The syntax used for editing a packet capture file is:

$ tcprewrite [options] --infile=input.cap --outfile=output.cap

Various options include rewriting tcp/udp ports, rewriting source/destination addresses, altering MTU, altering source/destination MAC addresses, as well as modifying ethernet checksums. More information can be found on the project page wiki (http://tcpreplay.synfin.net/wiki/tcprewrite).

Legacy tools

Other tools related that may be of interest are isic, which can test the stability of a TCP/IP stack: http://isic.sourceforge.net/. Tomahawk is useful to test the network throughput of network hardware: http://tomahawk.sourceforge.net/. Fragroute is useful to rewrite traffic aimed for a target host for TCP/IP scrubbing or other advanced testing http://www.monkey.org/~dugsong/fragroute/. Another older utility is ftester (http://dev.inversepath.com/ftester/README) which incorporates a packet generator along with a packet sniffer. Even though these tools are some years old, they are still valid today as the basic concepts of TCP/IP remain unchanged.

Conclusions

Firewalls, along with IDS setups, are very common in networks of all sizes.
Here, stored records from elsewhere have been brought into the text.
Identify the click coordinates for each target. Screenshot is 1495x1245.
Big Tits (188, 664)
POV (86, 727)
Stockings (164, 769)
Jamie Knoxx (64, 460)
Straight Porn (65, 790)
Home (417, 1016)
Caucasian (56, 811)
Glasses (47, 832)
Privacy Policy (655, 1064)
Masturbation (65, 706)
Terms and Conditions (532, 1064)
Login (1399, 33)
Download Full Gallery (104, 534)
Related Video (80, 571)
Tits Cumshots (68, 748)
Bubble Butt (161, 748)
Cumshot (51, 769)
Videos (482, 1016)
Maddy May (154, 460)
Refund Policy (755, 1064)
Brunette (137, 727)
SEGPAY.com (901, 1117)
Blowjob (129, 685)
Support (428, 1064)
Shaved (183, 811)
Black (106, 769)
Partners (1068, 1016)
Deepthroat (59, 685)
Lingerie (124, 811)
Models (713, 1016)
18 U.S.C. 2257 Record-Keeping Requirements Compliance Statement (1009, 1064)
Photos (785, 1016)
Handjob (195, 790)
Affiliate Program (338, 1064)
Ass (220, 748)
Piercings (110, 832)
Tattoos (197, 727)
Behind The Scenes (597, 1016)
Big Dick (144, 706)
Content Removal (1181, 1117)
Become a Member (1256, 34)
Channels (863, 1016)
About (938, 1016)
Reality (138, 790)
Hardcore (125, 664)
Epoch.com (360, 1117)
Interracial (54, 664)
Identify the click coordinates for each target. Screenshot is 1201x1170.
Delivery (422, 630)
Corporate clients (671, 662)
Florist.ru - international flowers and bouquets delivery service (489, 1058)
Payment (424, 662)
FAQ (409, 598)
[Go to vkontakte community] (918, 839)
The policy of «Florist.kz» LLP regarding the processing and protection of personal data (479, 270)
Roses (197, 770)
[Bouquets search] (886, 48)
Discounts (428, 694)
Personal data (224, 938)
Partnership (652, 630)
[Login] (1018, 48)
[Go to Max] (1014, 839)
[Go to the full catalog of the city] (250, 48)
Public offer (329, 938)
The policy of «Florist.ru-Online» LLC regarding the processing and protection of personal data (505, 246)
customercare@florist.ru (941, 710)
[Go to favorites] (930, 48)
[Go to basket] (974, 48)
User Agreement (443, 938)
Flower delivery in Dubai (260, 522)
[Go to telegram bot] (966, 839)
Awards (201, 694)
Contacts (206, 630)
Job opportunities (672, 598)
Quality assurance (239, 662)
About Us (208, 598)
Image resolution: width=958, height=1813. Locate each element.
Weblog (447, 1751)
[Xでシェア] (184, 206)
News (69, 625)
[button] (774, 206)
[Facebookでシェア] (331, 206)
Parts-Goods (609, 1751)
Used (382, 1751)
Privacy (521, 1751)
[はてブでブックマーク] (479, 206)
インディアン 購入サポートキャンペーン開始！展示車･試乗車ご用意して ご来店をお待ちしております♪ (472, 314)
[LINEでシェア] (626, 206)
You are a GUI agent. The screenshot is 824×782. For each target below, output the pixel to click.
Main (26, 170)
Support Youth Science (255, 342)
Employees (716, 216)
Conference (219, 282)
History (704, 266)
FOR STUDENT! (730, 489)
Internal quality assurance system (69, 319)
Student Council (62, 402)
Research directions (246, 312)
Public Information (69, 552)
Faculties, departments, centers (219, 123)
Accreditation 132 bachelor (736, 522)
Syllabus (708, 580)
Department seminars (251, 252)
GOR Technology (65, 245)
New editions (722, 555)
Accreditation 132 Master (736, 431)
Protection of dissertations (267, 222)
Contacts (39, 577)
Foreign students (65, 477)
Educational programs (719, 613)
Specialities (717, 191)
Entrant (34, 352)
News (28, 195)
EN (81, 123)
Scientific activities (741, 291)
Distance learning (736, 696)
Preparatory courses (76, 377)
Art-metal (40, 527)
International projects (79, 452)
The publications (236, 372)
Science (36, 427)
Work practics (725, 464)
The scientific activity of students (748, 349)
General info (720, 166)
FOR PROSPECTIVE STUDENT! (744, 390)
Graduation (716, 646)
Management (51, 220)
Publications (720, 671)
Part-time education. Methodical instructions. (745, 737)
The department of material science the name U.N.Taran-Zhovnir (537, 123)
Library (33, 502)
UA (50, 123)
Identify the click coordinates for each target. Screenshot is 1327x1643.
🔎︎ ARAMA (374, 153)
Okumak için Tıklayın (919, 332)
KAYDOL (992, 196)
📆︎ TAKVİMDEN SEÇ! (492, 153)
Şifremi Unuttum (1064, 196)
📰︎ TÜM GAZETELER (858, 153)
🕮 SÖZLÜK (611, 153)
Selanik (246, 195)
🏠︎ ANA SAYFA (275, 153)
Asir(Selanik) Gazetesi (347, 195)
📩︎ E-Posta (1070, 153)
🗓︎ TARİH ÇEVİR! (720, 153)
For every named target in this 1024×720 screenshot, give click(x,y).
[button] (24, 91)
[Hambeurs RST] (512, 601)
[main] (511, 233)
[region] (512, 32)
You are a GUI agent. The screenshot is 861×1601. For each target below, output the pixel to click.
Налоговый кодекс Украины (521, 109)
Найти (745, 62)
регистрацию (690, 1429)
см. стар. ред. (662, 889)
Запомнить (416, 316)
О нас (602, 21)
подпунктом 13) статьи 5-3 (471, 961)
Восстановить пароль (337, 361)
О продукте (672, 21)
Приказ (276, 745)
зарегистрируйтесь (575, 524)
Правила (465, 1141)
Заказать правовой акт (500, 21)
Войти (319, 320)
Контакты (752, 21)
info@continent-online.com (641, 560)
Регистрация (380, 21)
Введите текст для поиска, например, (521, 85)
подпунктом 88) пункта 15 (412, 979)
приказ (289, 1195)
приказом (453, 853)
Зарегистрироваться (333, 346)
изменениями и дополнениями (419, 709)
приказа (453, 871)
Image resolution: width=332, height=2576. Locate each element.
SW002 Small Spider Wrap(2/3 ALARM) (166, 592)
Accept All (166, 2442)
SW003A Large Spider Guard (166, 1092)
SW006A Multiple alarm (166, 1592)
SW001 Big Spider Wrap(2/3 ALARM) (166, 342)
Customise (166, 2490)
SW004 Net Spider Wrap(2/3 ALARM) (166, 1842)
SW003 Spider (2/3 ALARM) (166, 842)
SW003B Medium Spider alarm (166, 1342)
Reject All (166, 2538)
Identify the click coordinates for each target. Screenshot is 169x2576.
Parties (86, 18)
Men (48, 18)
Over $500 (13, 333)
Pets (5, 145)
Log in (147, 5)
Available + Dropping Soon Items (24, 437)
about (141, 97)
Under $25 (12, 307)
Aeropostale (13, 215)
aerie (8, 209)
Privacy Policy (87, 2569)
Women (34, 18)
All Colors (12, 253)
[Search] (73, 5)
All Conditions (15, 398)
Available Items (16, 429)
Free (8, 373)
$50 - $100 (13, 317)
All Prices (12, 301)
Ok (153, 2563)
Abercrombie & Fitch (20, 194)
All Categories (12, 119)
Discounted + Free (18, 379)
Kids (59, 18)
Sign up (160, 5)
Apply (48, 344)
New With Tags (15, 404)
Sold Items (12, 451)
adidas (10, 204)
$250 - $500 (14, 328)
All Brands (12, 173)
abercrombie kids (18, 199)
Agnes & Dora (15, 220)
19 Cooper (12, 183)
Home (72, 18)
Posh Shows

Using an IDS is optional but provides a level of comfort for many administrators in that the IDS will typically monitor traffic for malicious attempts as well as offer benefits such as DoS or rate-limiting prevention.
Many network administrators and security administrators often setup hardware from vendors with no additional auditing or testing. On new deployments or with any changes to firewall rules, a full audit of the firewall or IDS should be performed to verify security using tools as in this guide as well as commercial tools.
The firewall is the first point of contact to a network and should be considered a device that will be poked and tested 24×7 by potential hackers. Ensuring that proper configurations and rules are in place is critical for the entire network’s security.